* Records to use:
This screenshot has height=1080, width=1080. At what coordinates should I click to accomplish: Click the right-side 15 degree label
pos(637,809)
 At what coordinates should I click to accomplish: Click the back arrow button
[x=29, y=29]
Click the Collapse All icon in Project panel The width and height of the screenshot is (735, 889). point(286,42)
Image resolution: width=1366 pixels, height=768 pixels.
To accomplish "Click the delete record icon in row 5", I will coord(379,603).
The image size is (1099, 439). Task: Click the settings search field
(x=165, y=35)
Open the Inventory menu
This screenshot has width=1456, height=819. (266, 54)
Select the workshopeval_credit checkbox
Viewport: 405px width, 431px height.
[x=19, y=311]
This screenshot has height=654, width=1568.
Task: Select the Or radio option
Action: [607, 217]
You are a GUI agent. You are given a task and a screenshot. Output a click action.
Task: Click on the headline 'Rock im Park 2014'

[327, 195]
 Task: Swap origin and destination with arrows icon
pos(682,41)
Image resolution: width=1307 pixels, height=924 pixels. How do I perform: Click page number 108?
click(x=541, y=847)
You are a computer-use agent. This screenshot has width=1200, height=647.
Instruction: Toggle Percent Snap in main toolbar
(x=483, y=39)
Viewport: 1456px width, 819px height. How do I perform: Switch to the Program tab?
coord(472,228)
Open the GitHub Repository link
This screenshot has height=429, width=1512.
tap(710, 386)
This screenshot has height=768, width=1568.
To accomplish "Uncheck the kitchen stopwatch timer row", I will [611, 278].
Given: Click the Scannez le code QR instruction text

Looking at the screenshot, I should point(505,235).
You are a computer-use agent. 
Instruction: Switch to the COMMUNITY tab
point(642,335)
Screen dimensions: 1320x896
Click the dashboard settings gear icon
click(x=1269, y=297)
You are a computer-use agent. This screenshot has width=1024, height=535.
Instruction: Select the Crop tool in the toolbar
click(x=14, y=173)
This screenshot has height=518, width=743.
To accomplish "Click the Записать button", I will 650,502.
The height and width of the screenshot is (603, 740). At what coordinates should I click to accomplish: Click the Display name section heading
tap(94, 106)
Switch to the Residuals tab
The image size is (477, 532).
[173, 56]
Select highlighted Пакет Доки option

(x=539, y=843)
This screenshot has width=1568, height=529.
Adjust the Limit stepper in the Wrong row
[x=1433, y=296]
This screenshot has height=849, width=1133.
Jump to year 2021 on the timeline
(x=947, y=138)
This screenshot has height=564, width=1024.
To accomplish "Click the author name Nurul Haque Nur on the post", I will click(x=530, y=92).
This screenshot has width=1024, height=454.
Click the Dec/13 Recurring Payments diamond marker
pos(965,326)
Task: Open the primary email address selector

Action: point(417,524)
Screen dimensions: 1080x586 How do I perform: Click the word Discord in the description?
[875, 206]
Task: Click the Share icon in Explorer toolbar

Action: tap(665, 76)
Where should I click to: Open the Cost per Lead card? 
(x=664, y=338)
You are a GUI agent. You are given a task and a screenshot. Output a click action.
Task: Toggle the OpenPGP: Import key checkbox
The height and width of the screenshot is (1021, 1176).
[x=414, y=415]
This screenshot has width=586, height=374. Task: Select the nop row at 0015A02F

* Written task:
Can you echo back all of the records above, line for line and without a single change?

* Reply to the task:
This screenshot has height=1080, width=1080. At what coordinates should I click to accomplish: Click the right-side 15 degree label
pos(637,809)
 At what coordinates should I click to accomplish: Click the back arrow button
[x=29, y=29]
Click the Collapse All icon in Project panel The width and height of the screenshot is (735, 889). point(286,42)
Image resolution: width=1366 pixels, height=768 pixels.
To accomplish "Click the delete record icon in row 5", I will coord(379,603).
The image size is (1099, 439). Task: Click the settings search field
(x=165, y=35)
Open the Inventory menu
This screenshot has width=1456, height=819. (266, 54)
Select the workshopeval_credit checkbox
Viewport: 405px width, 431px height.
[x=19, y=311]
This screenshot has height=654, width=1568.
Task: Select the Or radio option
Action: [607, 217]
You are a GUI agent. You are given a task and a screenshot. Output a click action.
Task: Click on the headline 'Rock im Park 2014'

[327, 195]
 Task: Swap origin and destination with arrows icon
pos(682,41)
Image resolution: width=1307 pixels, height=924 pixels. How do I perform: Click page number 108?
click(x=541, y=847)
You are a computer-use agent. This screenshot has width=1200, height=647.
Instruction: Toggle Percent Snap in main toolbar
(x=483, y=39)
Viewport: 1456px width, 819px height. How do I perform: Switch to the Program tab?
coord(472,228)
Open the GitHub Repository link
This screenshot has height=429, width=1512.
tap(710, 386)
This screenshot has height=768, width=1568.
To accomplish "Uncheck the kitchen stopwatch timer row", I will [611, 278].
Given: Click the Scannez le code QR instruction text

Looking at the screenshot, I should point(505,235).
You are a computer-use agent. 
Instruction: Switch to the COMMUNITY tab
point(642,335)
Screen dimensions: 1320x896
Click the dashboard settings gear icon
click(x=1269, y=297)
You are a computer-use agent. This screenshot has width=1024, height=535.
Instruction: Select the Crop tool in the toolbar
click(x=14, y=173)
This screenshot has height=518, width=743.
To accomplish "Click the Записать button", I will 650,502.
The height and width of the screenshot is (603, 740). At what coordinates should I click to accomplish: Click the Display name section heading
tap(94, 106)
Switch to the Residuals tab
The image size is (477, 532).
[173, 56]
Select highlighted Пакет Доки option

(x=539, y=843)
This screenshot has width=1568, height=529.
Adjust the Limit stepper in the Wrong row
[x=1433, y=296]
This screenshot has height=849, width=1133.
Jump to year 2021 on the timeline
(x=947, y=138)
This screenshot has height=564, width=1024.
To accomplish "Click the author name Nurul Haque Nur on the post", I will click(x=530, y=92).
This screenshot has width=1024, height=454.
Click the Dec/13 Recurring Payments diamond marker
pos(965,326)
Task: Open the primary email address selector

Action: point(417,524)
Screen dimensions: 1080x586 How do I perform: Click the word Discord in the description?
[875, 206]
Task: Click the Share icon in Explorer toolbar

Action: tap(665, 76)
Where should I click to: Open the Cost per Lead card? 
(x=664, y=338)
You are a GUI agent. You are given a task and a screenshot. Output a click action.
Task: Toggle the OpenPGP: Import key checkbox
The height and width of the screenshot is (1021, 1176).
[x=414, y=415]
This screenshot has width=586, height=374. Task: Select the nop row at 0015A02F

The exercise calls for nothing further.